* **To be done**: Output the lines of the records below as a JSON list of strings, with one string per line and no blank lines.
— Start of Given data —
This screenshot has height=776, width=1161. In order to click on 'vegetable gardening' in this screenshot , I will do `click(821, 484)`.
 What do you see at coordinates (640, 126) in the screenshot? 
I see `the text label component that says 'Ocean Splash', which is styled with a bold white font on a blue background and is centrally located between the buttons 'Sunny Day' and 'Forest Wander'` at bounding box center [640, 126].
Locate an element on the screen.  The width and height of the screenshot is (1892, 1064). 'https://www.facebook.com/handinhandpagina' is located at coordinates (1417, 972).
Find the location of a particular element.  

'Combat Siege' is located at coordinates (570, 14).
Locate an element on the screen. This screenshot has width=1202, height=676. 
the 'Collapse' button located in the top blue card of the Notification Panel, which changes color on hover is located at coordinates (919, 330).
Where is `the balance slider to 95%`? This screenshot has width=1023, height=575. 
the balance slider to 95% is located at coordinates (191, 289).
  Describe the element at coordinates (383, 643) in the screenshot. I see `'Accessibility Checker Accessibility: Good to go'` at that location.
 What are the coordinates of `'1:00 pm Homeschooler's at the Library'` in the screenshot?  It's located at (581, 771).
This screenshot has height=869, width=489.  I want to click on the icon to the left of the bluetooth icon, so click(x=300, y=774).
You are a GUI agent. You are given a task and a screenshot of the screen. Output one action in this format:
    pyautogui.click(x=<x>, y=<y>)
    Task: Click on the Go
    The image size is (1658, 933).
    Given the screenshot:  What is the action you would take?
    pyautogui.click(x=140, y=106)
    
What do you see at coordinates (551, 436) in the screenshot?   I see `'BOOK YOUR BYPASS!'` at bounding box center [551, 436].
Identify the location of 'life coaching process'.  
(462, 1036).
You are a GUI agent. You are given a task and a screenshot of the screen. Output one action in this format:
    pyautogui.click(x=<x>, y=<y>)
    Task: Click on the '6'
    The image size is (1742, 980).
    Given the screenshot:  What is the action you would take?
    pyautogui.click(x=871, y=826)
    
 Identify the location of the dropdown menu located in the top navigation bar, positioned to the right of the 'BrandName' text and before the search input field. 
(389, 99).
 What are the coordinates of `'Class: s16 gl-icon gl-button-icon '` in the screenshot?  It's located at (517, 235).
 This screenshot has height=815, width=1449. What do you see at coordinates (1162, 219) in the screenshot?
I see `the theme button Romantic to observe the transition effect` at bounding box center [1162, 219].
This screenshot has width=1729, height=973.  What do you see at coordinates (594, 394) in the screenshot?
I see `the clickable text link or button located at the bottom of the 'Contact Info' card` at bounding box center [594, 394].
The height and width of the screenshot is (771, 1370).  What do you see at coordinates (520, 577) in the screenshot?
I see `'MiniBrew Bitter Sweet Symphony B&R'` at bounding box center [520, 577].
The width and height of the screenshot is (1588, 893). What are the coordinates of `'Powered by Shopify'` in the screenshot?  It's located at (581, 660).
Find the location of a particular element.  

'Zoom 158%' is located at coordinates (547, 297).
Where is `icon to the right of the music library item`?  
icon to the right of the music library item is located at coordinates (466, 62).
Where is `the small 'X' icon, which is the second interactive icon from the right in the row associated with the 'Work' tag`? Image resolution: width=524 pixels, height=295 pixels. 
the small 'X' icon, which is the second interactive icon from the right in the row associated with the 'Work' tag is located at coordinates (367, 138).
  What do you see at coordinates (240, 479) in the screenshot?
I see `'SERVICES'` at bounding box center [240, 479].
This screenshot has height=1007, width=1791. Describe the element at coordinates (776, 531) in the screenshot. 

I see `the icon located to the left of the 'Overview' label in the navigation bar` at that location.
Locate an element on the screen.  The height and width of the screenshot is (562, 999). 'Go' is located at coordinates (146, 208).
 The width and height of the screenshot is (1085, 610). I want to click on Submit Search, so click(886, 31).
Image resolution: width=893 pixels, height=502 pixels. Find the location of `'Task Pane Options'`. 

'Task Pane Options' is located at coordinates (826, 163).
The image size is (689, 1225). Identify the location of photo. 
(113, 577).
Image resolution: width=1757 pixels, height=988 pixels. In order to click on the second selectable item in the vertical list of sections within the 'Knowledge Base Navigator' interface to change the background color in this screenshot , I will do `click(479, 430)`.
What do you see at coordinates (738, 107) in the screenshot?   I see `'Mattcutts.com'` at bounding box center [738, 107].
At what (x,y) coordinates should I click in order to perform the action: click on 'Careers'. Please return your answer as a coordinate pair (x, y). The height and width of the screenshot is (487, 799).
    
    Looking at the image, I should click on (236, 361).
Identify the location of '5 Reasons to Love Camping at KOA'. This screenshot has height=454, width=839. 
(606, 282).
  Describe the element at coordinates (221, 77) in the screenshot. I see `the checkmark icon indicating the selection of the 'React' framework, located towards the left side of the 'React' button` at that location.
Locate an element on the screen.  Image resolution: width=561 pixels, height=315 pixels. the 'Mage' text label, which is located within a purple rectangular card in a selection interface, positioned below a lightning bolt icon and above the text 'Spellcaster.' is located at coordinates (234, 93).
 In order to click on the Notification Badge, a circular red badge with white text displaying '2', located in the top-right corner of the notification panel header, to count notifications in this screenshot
— End of Given data —
* **Full solution**:
[
  "This screenshot has height=776, width=1161. In order to click on 'vegetable gardening' in this screenshot , I will do `click(821, 484)`.",
  " What do you see at coordinates (640, 126) in the screenshot? ",
  "I see `the text label component that says 'Ocean Splash', which is styled with a bold white font on a blue background and is centrally located between the buttons 'Sunny Day' and 'Forest Wander'` at bounding box center [640, 126].",
  "Locate an element on the screen.  The width and height of the screenshot is (1892, 1064). 'https://www.facebook.com/handinhandpagina' is located at coordinates (1417, 972).",
  "Find the location of a particular element.  ",
  "'Combat Siege' is located at coordinates (570, 14).",
  "Locate an element on the screen. This screenshot has width=1202, height=676. ",
  "the 'Collapse' button located in the top blue card of the Notification Panel, which changes color on hover is located at coordinates (919, 330).",
  "Where is `the balance slider to 95%`? This screenshot has width=1023, height=575. ",
  "the balance slider to 95% is located at coordinates (191, 289).",
  "  Describe the element at coordinates (383, 643) in the screenshot. I see `'Accessibility Checker Accessibility: Good to go'` at that location.",
  " What are the coordinates of `'1:00 pm Homeschooler's at the Library'` in the screenshot?  It's located at (581, 771).",
  "This screenshot has height=869, width=489.  I want to click on the icon to the left of the bluetooth icon, so click(x=300, y=774).",
  "You are a GUI agent. You are given a task and a screenshot of the screen. Output one action in this format:",
  "    pyautogui.click(x=<x>, y=<y>)",
  "    Task: Click on the Go",
  "    The image size is (1658, 933).",
  "    Given the screenshot:  What is the action you would take?",
  "    pyautogui.click(x=140, y=106)",
  "What do you see at coordinates (551, 436) in the screenshot?   I see `'BOOK YOUR BYPASS!'` at bounding box center [551, 436].",
  "Identify the location of 'life coaching process'.  ",
  "(462, 1036).",
  "You are a GUI agent. You are given a task and a screenshot of the screen. Output one action in this format:",
  "    pyautogui.click(x=<x>, y=<y>)",
  "    Task: Click on the '6'",
  "    The image size is (1742, 980).",
  "    Given the screenshot:  What is the action you would take?",
  "    pyautogui.click(x=871, y=826)",
  " Identify the location of the dropdown menu located in the top navigation bar, positioned to the right of the 'BrandName' text and before the search input field. ",
  "(389, 99).",
  " What are the coordinates of `'Class: s16 gl-icon gl-button-icon '` in the screenshot?  It's located at (517, 235).",
  " This screenshot has height=815, width=1449. What do you see at coordinates (1162, 219) in the screenshot?",
  "I see `the theme button Romantic to observe the transition effect` at bounding box center [1162, 219].",
  "This screenshot has width=1729, height=973.  What do you see at coordinates (594, 394) in the screenshot?",
  "I see `the clickable text link or button located at the bottom of the 'Contact Info' card` at bounding box center [594, 394].",
  "The height and width of the screenshot is (771, 1370).  What do you see at coordinates (520, 577) in the screenshot?",
  "I see `'MiniBrew Bitter Sweet Symphony B&R'` at bounding box center [520, 577].",
  "The width and height of the screenshot is (1588, 893). What are the coordinates of `'Powered by Shopify'` in the screenshot?  It's located at (581, 660).",
  "Find the location of a particular element.  ",
  "'Zoom 158%' is located at coordinates (547, 297).",
  "Where is `icon to the right of the music library item`?  ",
  "icon to the right of the music library item is located at coordinates (466, 62).",
  "Where is `the small 'X' icon, which is the second interactive icon from the right in the row associated with the 'Work' tag`? Image resolution: width=524 pixels, height=295 pixels. ",
  "the small 'X' icon, which is the second interactive icon from the right in the row associated with the 'Work' tag is located at coordinates (367, 138).",
  "  What do you see at coordinates (240, 479) in the screenshot?",
  "I see `'SERVICES'` at bounding box center [240, 479].",
  "This screenshot has height=1007, width=1791. Describe the element at coordinates (776, 531) in the screenshot. ",
  "I see `the icon located to the left of the 'Overview' label in the navigation bar` at that location.",
  "Locate an element on the screen.  The height and width of the screenshot is (562, 999). 'Go' is located at coordinates (146, 208).",
  " The width and height of the screenshot is (1085, 610). I want to click on Submit Search, so click(886, 31).",
  "Image resolution: width=893 pixels, height=502 pixels. Find the location of `'Task Pane Options'`. ",
  "'Task Pane Options' is located at coordinates (826, 163).",
  "The image size is (689, 1225). Identify the location of photo. ",
  "(113, 577).",
  "Image resolution: width=1757 pixels, height=988 pixels. In order to click on the second selectable item in the vertical list of sections within the 'Knowledge Base Navigator' interface to change the background color in this screenshot , I will do `click(479, 430)`.",
  "What do you see at coordinates (738, 107) in the screenshot?   I see `'Mattcutts.com'` at bounding box center [738, 107].",
  "At what (x,y) coordinates should I click in order to perform the action: click on 'Careers'. Please return your answer as a coordinate pair (x, y). The height and width of the screenshot is (487, 799).",
  "    Looking at the image, I should click on (236, 361).",
  "Identify the location of '5 Reasons to Love Camping at KOA'. This screenshot has height=454, width=839. ",
  "(606, 282).",
  "  Describe the element at coordinates (221, 77) in the screenshot. I see `the checkmark icon indicating the selection of the 'React' framework, located towards the left side of the 'React' button` at that location.",
  "Locate an element on the screen.  Image resolution: width=561 pixels, height=315 pixels. the 'Mage' text label, which is located within a purple rectangular card in a selection interface, positioned below a lightning bolt icon and above the text 'Spellcaster.' is located at coordinates (234, 93).",
  " In order to click on the Notification Badge, a circular red badge with white text displaying '2', located in the top-right corner of the notification panel header, to count notifications in this screenshot"
]